Vente en ligne d’objets ayant appartenu au IIIe Reich : quelle qualification pénale ?

  • Le fait de fixer et de diffuser l’image, par quelque moyen de communication que ce soit, d’uniformes, insignes ou emblèmes rappelant ceux d’organisations ou de personnes responsables de crimes contre l’humanité, fût-ce en vue de leur commercialisation, ne caractérise pas la contravention prévue à l’article R. 645-1 du code pénal mais pourrait, dans certains cas, constituer l’infraction d’apologie de crimes contre l’humanité, prévue à l’article 24 de la loi du 29 juillet 1881. (Crim. 5 sept. 2023, n° 22-85.540, FS-B)

Viol : constitutionnalité de l’incrimination et de la répression du viol sur mineur de quinze ans.

  • Le premier alinéa de l’article 222-23-1 du code pénal et la référence « 222-23-1 » figurant à l’article 222-23-3 du même code punissant de 20 ans de réclusion criminelle tout acte de pénétration sexuelle ou bucco-génital commis par un majeur sur la personne d’un mineur de quinze ans, ou commis sur l’auteur par le mineur, lorsque la différence d’âge entre le majeur et le mineur est d’au moins cinq ans sont conformes à la Constitution. (Cons. const. 21 juill. 2023, n° 2023-1058 QPC).

Vol : la désactivation d’une alarme par un salarié est constitutive d’une ruse.

  • L’utilisation par un salarié d’un code, qui ne lui a été remis qu’à des fins professionnelles, pour s’introduire dans les locaux où est commis le vol caractérise la circonstance aggravante de ruse, au sens de l’article 311-5, 3°, du code pénal. (Crim. 5 sept. 2023, n° 22-86.256, F-B)

Justice

Adoption du projet de loi ordinaire d’orientation et de programmation de la justice pour 2023-2027

  • Adopté par l’assemblée nationale en première lecture le 18 juillet dernier, le projet sera examiné en CMP au mois d’octobre prochain.

Liberté d’expression et de communication des juges.

  • La révocation de ses fonctions de juge pour avoir communiqué à la presse les raisons de son opinion dissidente – déjà connue – avant la publication du texte intégral de la décision prise collégialement par la juridiction porte une atteinte disproportionnée à la liberté d’expression garantie par l’article 10 de la Convention européenne. (CEDH 18 juill. 2023, Manole c/ République de Moldova, n° 26360/19)

Peines et exécution des peines

BAR dans le cadre d’un SSJ : application de la loi dans le temps

  • Les dispositions des articles 132-45, 18° bis, et 132-45-1, du code pénal, issues de l’article 10 de la loi n° 2019-1480 du 28 décembre 2019, qui, combinées à l’article 763-3 du code de procédure pénale, permettent l’ajout, par le juge de l’application des peines, de l’obligation de porter un dispositif anti-rapprochement dans le cadre d’un suivi socio-judiciaire, relèvent de l’article 112-2, 3°, du code pénal.
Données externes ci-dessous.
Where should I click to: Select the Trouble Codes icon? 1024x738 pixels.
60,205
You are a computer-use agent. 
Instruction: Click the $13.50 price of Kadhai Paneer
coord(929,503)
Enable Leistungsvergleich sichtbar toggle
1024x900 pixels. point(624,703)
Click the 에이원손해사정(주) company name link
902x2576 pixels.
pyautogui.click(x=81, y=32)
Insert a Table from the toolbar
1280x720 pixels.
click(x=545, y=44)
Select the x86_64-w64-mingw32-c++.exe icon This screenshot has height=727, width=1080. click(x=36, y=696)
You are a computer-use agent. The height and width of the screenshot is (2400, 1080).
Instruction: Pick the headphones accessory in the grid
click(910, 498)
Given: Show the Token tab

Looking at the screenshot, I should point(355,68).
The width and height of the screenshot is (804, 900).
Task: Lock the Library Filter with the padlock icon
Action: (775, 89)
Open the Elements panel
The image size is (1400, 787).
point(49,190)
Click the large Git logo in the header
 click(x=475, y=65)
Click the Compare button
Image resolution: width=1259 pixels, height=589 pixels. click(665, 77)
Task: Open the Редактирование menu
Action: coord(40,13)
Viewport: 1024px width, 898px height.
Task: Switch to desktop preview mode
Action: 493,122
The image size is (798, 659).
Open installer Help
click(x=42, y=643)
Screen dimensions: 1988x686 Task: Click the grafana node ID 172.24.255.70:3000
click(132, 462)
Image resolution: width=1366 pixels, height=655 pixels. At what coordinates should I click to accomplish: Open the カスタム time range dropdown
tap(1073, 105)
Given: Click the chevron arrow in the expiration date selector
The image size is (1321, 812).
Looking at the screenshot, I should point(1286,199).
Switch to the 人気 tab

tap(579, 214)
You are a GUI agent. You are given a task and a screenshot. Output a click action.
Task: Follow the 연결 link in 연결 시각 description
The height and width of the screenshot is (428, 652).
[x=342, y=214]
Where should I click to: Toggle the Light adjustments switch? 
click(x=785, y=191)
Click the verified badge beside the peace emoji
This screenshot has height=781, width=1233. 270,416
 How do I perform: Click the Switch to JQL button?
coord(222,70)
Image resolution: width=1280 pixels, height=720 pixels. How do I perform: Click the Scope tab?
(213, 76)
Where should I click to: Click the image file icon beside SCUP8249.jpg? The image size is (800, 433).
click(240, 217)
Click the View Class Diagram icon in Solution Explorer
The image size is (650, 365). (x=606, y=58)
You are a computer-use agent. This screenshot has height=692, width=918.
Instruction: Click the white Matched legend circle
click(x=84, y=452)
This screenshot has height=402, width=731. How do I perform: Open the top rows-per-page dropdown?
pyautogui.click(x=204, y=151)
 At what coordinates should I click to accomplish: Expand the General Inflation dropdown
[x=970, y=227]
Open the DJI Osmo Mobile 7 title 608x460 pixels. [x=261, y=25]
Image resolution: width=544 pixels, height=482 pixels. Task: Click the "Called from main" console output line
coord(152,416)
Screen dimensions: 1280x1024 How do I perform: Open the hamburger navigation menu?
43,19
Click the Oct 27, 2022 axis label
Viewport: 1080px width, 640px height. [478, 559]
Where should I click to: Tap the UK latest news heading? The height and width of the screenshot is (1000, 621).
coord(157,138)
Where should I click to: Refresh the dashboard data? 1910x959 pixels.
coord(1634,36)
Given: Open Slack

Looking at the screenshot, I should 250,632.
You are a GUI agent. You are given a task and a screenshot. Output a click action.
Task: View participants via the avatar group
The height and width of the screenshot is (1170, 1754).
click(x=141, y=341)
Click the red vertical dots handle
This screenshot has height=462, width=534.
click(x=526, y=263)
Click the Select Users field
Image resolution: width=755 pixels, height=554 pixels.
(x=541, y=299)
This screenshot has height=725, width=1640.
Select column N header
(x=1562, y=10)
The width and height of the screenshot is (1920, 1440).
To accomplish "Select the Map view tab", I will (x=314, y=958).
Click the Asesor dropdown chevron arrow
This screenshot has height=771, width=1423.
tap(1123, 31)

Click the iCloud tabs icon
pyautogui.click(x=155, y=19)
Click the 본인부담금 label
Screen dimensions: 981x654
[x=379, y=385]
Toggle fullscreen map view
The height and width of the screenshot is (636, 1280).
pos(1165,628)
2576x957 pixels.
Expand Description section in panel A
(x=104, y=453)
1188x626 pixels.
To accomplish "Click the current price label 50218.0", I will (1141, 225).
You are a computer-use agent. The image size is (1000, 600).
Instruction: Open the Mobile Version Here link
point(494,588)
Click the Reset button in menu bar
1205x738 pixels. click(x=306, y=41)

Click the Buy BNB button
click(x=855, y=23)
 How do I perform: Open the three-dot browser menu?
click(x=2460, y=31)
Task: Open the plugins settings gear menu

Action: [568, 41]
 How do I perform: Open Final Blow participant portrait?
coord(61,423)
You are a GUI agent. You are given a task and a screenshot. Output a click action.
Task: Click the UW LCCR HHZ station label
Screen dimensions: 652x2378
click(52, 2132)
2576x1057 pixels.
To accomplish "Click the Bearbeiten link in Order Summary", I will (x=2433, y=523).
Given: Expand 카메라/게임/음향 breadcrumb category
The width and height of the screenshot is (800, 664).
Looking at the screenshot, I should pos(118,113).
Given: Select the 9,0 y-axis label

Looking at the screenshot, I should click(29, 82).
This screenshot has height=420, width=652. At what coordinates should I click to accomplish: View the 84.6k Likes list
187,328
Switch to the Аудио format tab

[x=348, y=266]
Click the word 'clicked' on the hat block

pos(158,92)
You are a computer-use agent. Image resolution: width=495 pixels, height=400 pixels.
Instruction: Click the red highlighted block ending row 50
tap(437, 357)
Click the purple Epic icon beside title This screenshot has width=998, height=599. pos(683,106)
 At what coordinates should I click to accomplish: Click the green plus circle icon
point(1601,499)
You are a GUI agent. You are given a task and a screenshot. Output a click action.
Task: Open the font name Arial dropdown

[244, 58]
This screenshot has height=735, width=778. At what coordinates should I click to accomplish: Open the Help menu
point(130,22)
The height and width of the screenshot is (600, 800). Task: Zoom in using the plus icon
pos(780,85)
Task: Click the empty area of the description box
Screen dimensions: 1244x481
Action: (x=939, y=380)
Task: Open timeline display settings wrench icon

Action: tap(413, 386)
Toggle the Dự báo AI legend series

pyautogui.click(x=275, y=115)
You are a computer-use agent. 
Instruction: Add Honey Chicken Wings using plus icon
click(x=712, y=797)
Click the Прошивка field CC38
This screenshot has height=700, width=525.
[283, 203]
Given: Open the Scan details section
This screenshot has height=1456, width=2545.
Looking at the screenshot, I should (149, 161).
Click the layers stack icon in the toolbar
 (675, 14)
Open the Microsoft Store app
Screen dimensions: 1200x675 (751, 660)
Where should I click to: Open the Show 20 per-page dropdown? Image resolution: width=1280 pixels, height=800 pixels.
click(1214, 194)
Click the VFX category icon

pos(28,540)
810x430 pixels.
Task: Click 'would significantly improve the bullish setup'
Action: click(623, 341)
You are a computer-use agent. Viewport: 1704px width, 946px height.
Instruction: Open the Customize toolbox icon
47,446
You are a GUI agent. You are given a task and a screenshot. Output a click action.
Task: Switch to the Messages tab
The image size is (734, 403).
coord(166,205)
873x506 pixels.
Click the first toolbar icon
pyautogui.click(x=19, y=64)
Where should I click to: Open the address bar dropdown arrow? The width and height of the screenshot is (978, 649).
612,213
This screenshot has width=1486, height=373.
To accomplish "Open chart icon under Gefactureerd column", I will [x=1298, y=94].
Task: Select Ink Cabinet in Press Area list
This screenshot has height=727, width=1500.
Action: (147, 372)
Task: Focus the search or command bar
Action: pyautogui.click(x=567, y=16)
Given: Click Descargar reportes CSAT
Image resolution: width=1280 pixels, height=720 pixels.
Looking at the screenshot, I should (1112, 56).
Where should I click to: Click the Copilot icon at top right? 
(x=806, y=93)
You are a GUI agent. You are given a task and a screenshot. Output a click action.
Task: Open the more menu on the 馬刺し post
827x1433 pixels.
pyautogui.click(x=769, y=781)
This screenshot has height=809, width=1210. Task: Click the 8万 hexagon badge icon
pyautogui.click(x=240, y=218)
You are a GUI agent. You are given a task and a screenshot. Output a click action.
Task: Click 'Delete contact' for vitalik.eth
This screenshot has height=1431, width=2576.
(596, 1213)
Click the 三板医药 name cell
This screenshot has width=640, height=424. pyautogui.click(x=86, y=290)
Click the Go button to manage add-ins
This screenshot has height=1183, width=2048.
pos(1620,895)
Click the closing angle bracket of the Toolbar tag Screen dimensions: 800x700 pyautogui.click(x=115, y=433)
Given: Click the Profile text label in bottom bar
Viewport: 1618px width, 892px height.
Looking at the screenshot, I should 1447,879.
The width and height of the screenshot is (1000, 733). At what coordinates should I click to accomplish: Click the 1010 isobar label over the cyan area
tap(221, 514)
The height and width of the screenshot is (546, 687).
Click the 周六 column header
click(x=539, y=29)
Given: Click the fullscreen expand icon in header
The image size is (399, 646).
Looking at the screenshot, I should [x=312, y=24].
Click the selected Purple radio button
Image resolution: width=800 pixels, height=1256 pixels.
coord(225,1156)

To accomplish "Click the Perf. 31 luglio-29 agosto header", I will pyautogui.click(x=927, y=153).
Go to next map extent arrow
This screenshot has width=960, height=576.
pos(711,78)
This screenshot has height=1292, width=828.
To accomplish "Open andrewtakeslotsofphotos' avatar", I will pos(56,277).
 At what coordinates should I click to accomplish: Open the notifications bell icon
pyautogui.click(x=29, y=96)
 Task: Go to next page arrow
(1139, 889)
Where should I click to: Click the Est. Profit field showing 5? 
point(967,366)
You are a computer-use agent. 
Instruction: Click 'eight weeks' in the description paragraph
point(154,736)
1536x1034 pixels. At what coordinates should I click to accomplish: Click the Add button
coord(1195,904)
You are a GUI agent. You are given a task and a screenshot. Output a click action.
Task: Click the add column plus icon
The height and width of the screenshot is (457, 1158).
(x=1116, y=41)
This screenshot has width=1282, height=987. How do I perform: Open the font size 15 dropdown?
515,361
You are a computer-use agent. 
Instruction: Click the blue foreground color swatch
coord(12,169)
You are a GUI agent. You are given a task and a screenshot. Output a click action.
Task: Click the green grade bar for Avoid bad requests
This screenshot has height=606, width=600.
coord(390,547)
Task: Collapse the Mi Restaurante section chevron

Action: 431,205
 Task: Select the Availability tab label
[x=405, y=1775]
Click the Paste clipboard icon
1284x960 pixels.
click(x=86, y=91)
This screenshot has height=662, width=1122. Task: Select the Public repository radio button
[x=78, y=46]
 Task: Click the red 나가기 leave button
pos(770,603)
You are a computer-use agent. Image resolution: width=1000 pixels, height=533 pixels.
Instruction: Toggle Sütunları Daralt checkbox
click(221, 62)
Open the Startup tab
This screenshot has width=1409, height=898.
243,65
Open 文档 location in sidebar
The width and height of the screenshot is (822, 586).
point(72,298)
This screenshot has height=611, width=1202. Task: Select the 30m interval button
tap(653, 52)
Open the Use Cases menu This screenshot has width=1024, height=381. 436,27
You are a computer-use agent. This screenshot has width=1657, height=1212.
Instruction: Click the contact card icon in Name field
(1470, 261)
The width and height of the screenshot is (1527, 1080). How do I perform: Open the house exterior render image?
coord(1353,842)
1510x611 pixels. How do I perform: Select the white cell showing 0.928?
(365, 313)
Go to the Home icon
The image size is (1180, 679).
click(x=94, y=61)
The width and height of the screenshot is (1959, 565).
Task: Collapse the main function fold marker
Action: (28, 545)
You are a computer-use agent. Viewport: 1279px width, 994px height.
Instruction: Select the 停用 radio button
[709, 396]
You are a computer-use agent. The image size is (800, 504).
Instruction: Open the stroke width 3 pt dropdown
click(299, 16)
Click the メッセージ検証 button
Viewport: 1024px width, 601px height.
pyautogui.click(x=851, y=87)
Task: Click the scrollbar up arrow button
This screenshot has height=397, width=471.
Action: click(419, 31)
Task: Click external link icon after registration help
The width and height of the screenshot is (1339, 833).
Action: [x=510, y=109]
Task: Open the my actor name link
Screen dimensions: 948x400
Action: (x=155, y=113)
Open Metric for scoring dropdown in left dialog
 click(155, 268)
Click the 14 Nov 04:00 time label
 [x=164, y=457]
Elles ont pour résultat d’aggraver la situation du condamné et ne s’appliquent donc pas aux condamnations prononcées pour des faits commis avant leur entrée en vigueur. (Crim. 6 sept. 2023, n° 22-84.919, F-B)

Liberté d’expression des détenus

  • La rétention par l’administration pénitentiaire de quatre numéros d’un journal adressé à des détenus est contraire à l’article 10 de la Convention européenne dès lors que ni les décisions des comités d’éducation ni celles rendues subséquemment par les juridictions internes ne permettent d’établir que ces juridictions ont effectué une mise en balance adéquate entre le droit des...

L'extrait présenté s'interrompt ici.